Linyanti Savuti Area of Chobe National Park
The Savuti region covers an area approximately 1930 square miles in size (5000 square kilometres) in the south west of Chobe. The Savuti Channel has stopped flowing a few times in history and became well known with the drying up in 1981 and in 2009 it started flowing again and even reached the Savute Marsh!. The Linyanti Savuti area is well known for its incredible game viewing opportunities.
The pans and pumped water holes become the major attractions during the dry winter months. The area is considered one of the continent’s last wild and unspoiled wilderness areas. During the summer months most of the animals move to the fertile Savuti Marsh. The Savuti Marsh area is well known for its coverage in a number of well known wildlife documentaries, especially the National Geographic films by Dereck and Beverly Joubert. It consists of rich grasslands, savannah woodland and a large variety of trees and vegetation.
The Savuti area is renowned for offering spectacular game viewing opportunities.

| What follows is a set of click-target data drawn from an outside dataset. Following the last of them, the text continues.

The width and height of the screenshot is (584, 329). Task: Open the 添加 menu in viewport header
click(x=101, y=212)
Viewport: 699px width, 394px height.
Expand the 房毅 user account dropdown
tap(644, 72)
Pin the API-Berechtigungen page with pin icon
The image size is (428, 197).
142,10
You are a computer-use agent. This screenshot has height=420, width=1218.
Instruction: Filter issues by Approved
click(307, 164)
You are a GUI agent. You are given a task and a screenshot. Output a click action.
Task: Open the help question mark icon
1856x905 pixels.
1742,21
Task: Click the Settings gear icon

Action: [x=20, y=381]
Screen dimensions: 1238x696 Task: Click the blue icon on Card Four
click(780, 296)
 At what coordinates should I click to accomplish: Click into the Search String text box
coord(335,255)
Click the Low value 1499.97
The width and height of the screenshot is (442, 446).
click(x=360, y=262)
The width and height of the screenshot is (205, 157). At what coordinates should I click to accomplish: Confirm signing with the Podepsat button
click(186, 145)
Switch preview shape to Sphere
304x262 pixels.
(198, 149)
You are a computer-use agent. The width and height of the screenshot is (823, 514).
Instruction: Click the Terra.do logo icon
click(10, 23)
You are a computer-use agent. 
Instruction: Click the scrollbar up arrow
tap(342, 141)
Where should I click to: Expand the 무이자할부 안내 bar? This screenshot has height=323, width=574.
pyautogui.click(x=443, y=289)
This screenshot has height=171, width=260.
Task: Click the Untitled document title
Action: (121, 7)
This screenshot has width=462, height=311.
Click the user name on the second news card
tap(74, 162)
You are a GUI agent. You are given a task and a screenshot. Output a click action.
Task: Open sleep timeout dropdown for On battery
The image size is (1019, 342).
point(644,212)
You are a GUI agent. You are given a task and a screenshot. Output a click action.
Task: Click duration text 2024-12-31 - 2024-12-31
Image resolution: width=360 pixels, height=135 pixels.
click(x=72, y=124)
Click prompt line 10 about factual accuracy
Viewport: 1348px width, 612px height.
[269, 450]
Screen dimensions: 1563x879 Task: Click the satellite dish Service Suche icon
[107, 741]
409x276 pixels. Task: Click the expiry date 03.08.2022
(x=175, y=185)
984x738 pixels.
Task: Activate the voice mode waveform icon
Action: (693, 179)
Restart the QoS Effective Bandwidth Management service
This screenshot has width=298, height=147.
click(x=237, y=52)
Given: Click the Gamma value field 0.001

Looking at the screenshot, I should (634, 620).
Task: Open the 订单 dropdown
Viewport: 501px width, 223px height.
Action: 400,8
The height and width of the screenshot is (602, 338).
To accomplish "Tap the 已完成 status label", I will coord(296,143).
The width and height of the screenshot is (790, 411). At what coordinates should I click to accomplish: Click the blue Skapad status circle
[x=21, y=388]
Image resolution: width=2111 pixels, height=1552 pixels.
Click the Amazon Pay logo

During the dry season, guests can expect to see Savuti’s famous resident bull Elephants, antelope and lion prides as well as black-backed jackal, bat-eared fox, tsessebe, kudu, impala, giraffe and ostrich. During the summer months thousands of zebra and antelope species migrate to the area offering fantastic predator viewing including lion, hyena and cheetah. Buffalo herds arrive and migrant birds arrive. Savuti has a resident population of over 300 species.
The second largest zebra migration happens in the Savuti before the rains arrive, generally in November and December and again between February and April, when the Zebras move from the rivers in the north in search of the rain-ripe grasslands and full waterholes in the southwest of the park. The migration is always followed by large numbers of predators – the Zebra migration is a must for visitors.